Novel molecular mechanism of cellular transformation by a mutant molecular chaperone in myeloproliferative neoplasms

Abstract

Deregulation of the cytokine-receptor signaling pathway plays a significant role in tumorigenesis. Such deregulation is frequently caused by alterations in the genes involved in the signaling pathway. At the end of 2013, recurrent somatic mutations in the calreticulin (CALR) gene that encodes a molecular chaperone were identified in a subset of patients with Philadelphia-chromosome negative myeloproliferative neoplasms (MPN). The present review focuses on the role of CALR mutations in the oncogenic transformations observed in MPN. All the CALR mutations were found to generate a + 1 frameshift in the reading frame on exon 9, which encodes the carboxy (C)-terminus end of CALR, and thus conferred a common mutant-specific sequence in all the CALR mutants. The mutant CALR (but not the wild-type) constitutively activates the thrombopoietin (TPO) receptor, myeloproliferative leukemia protein (MPL), even in the absence of TPO to induce cellular transformation. Preferential interaction between the mutant CALR and MPL is achieved by a presumptive conformational change induced by the mutant-specific C-terminus domain, which allows N-domain binding to MPL. Even though mutant CALR is expressed on the cell surface and is secreted out of cells, it only presents autocrine capacity for MPL activation. These findings define a novel molecular mechanism by which the mutant molecular chaperone constitutively activates the cytokine receptor to induce cellular transformation.

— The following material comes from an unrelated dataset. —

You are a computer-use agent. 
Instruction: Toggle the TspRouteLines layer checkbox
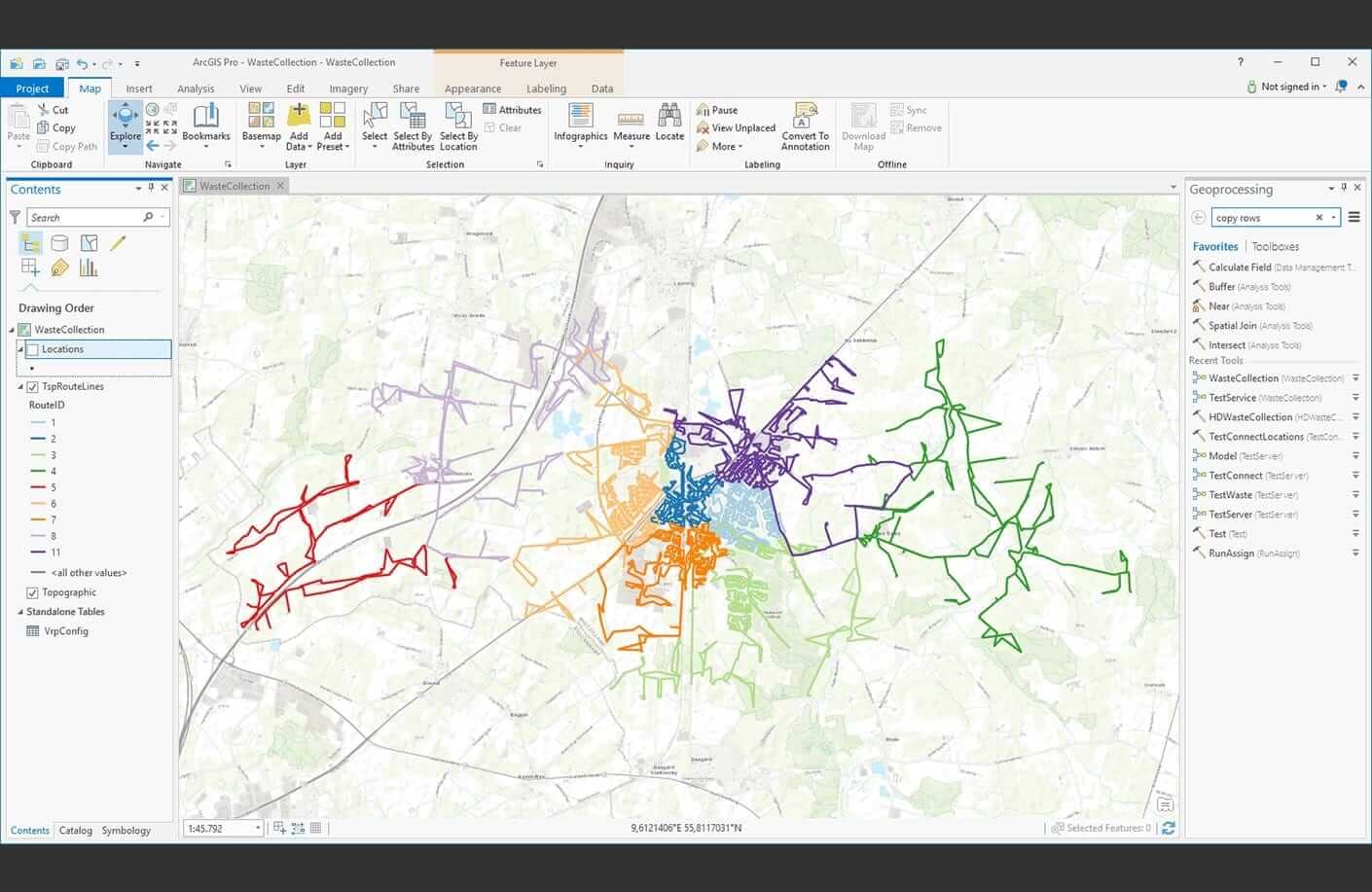(x=33, y=386)
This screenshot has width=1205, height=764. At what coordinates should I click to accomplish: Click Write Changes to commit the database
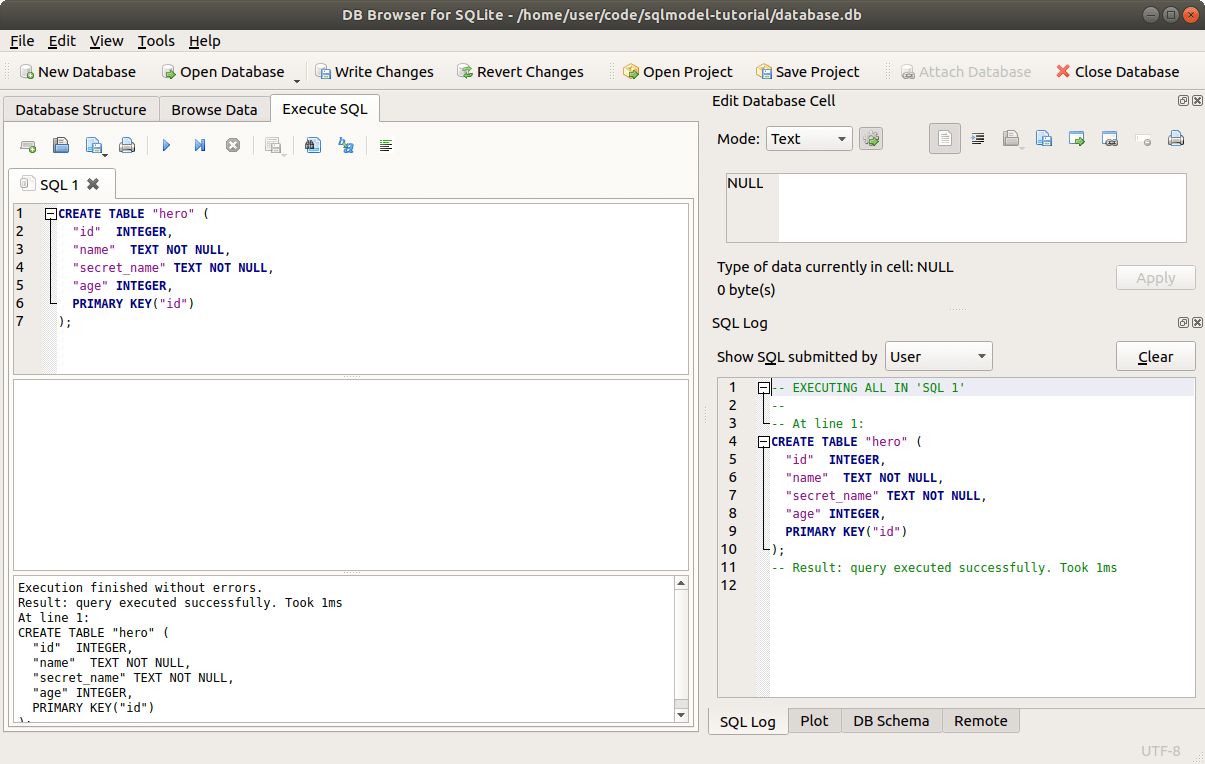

Keywords: Autocrine; JAK2; calreticulin; myeloproliferative neoplasm; thrombopoietin receptor.

Figure 1

(a) Mutant and wild‐type calreticulin (CALR). Mutations found in patients with myeloproliferative neoplasms are either deletions or insertions in a specific region in exon 9 of the CALR gene. These mutations cause a + 1 frameshift in the reading frame, which results in all mutant CALR proteins possessing the same amino acid sequence at the carboxyl (C)‐terminal. Amino acid sequences of the C‐terminus of wild‐type CALR and the two most important mutants, CALR del52 (type 1) and ins5 (type 2). Arrowheads indicate the boundary between the amino acid sequences unaffected and affected by the frameshift mutation. (b) Domain structures of wild‐type (CALR ^wt) and mutant CALR (CALR ^mut). CALR proteins consist of the following domains: a signal peptide (SP), amino‐terminal N‐domain (N), proline rich P‐domain (P), carboxy‐terminal C‐domain (C) that includes an endoplasmic reticulum retention signal protein, KDEL, in the wild type. Model for the preferential myeloproliferative leukemia protein (MPL)‐binding of mutant CALR is presented: the P‐domain blocks binding of the N‐domain to MPL in wild‐type CALR, whereas in mutant CALR, this capacity of the P‐domain is blocked by the mutant‐specific C‐terminus domain.

Figure 2

Model for the constitutive activation of the thrombopoietin (TPO) receptor, MPL, by mutant calreticulin (CALR) in myeloproliferative neoplasm (MPN) cells harboring the CALR mutation. In normal hematopoiesis (right), the downstream activation of myeloproliferative leukemia protein (MPL) is regulated by the concentration of TPO to control hematopoiesis. In CALR‐mutant cells (left), mutant CALR constitutively activates the downstream molecules of MPL and induces oncogenic transformation in a MPL‐dependent manner. Activation of MPL by mutant CALR may not occur on the cell surface (see text).

Figure 3

Cell‐autonomous activation of myeloproliferative leukemia protein (MPL) by mutant calreticulin (CALR). Although mutant CALR is expressed on the cell surface and is secreted out of cells, it does not activate the MPL expressed in normal cells that do not express mutant CALR.

Figure 4

Location of mutant calreticulin (CALR)‐dependent activation of myeloproliferative leukemia protein (MPL) in the cell. Mutant CALR and MPL are likely to be engaged in the endoplasmic reticulum (ER), where wild‐type CALR functions as a molecular chaperone to properly fold glycosylated proteins. Although premature activation of the downstream molecules of MPL before CALR reaches the cell surface has been proposed, the location of MPL activation by mutant CALR in the cell has, so far, not been determined.